> [Task objective] Pull out the lines below verbatim, omitting the pictures.
☆ ☆ ☆ ☆ ☆ ☆ ☆
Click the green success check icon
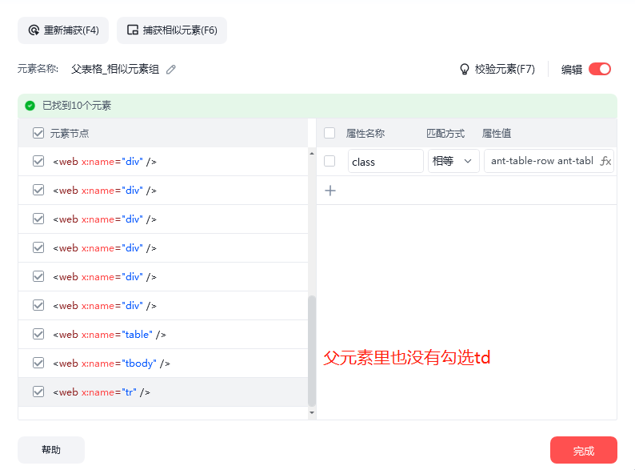 tap(30, 106)
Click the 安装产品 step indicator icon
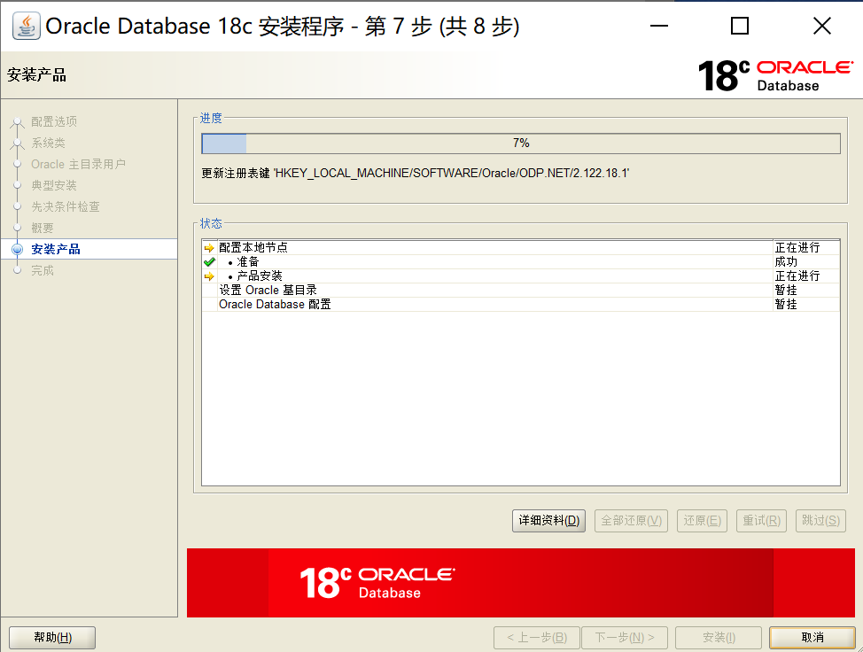The image size is (863, 652). [x=17, y=249]
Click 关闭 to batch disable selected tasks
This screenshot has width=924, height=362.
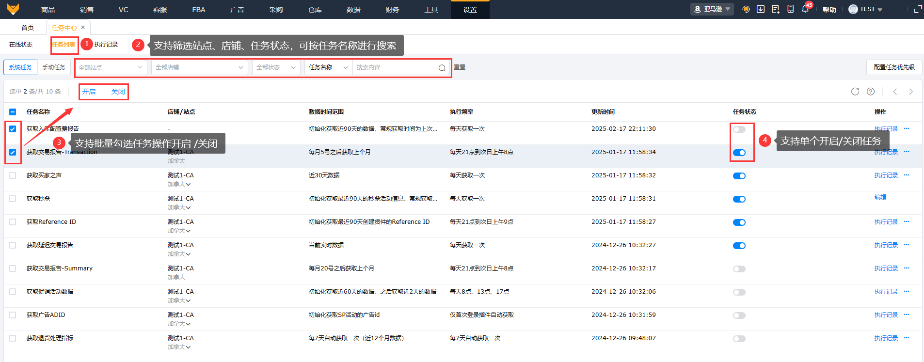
☆ ☆ ☆ ☆ ☆ ☆ ☆
> [Right answer]
Click the green success check icon
 tap(30, 106)
Click the 安装产品 step indicator icon
The image size is (863, 652). [x=17, y=249]
Click 关闭 to batch disable selected tasks
This screenshot has width=924, height=362.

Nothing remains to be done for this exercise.